▸ RECORDS SUPPLIED
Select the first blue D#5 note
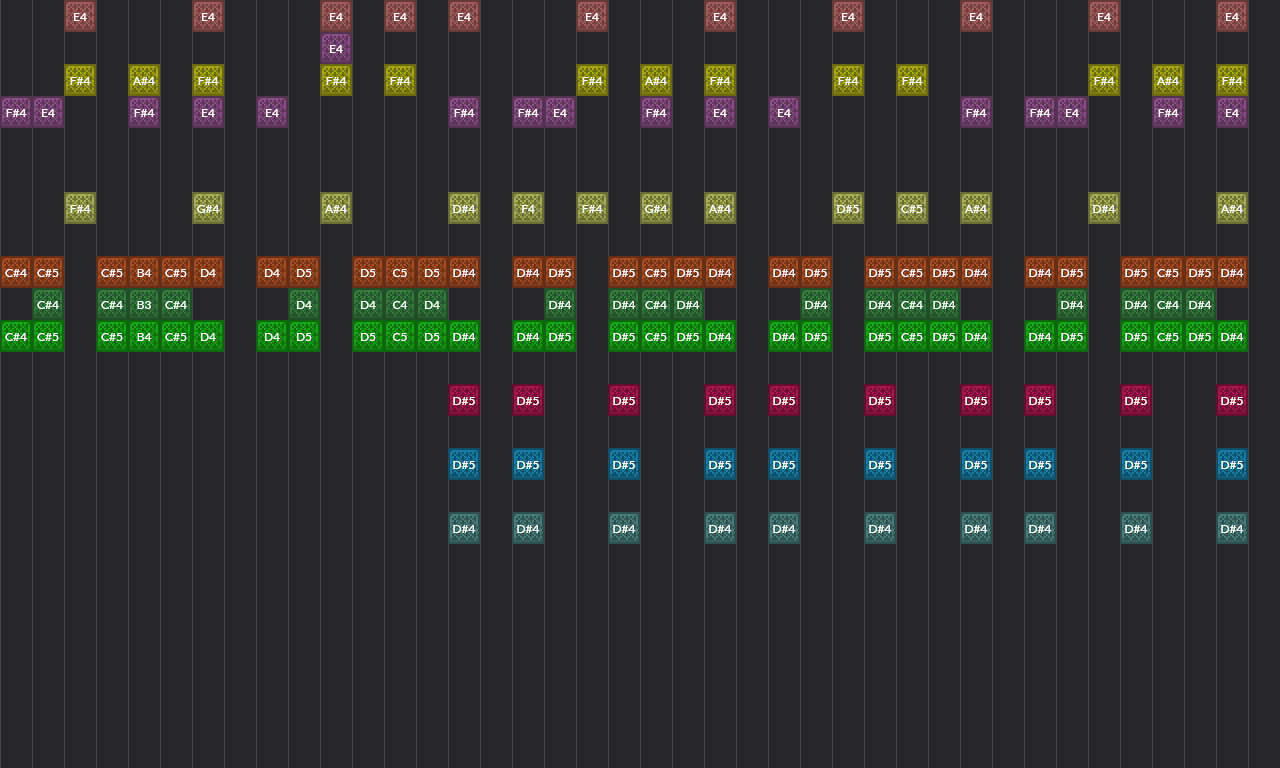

...

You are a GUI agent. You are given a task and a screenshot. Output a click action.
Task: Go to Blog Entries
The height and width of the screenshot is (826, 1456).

* * *

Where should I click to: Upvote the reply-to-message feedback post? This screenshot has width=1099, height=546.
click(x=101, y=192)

▸ EXERCISE
In the records above, the line with "You are a GUI" marks the start and the line with "The height and" marks the end; copy that stretch exactly, both lines included, and nothing else.

▸ EXPECTED ANSWER
You are a GUI agent. You are given a task and a screenshot. Output a click action.
Task: Go to Blog Entries
The height and width of the screenshot is (826, 1456).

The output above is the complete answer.